▸ DOCUMENT PASSAGE:
▽
1. CVS Health Shares Tumble After Medicare Advantage Rate Proposal

CVS Health stock plunged more than 10% in extended trading on Monday following the Centers for Medicare & Medicaid Services’ proposal to raise Medicare Advantage payment rates by just 0.09% for plan year 2027. The CMS announcement, which fell well below Wall Street’s consensus forecast of a 4%–6% increase, threatens to cut into CVS’s profitability in its growing Aetna Medicare Advantage business. With over 12 million Medicare Advantage members nationwide, CVS could see premium revenue growth stall, potentially reducing its 2027 net payments by tens of millions of dollars compared with earlier forecasts. Investors reacted sharply to the news, driving CVS shares down alongside peers UnitedHealth Group and Humana as the sector braced for tighter government reimbursements.

2. Investor Concerns Over Margin Compression and Strategic Response

Analysts warn that flat rate increases will compress CVS’s medical loss ratio, which stood at 83% in Q4 2025, and strain margins across its integrated pharmacy and insurance operations. CVS management has indicated plans to offset lower Medicare Advantage payments through cost controls in pharmacy benefit management and retail initiatives, including expanding its Prescription Savings Pass program and leveraging its in-house mail-order fulfillment capacity. However, investors remain cautious: Moody’s estimates that each one-percentage-point drop in Medicare Advantage payment growth could reduce CVS’s annual operating profit by approximately $150 million.
△
▸ SUPPLIED DATA:
▽
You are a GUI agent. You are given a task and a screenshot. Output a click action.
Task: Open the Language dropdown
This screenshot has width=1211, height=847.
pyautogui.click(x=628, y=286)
△
▸ EXERCISE REQUIREMENTS:
List every figure in the CVS Health text that is written with a percent sign.

▸ RESPONSE:
- more than 10%
- 0.09%
- 4%–6%
- 83%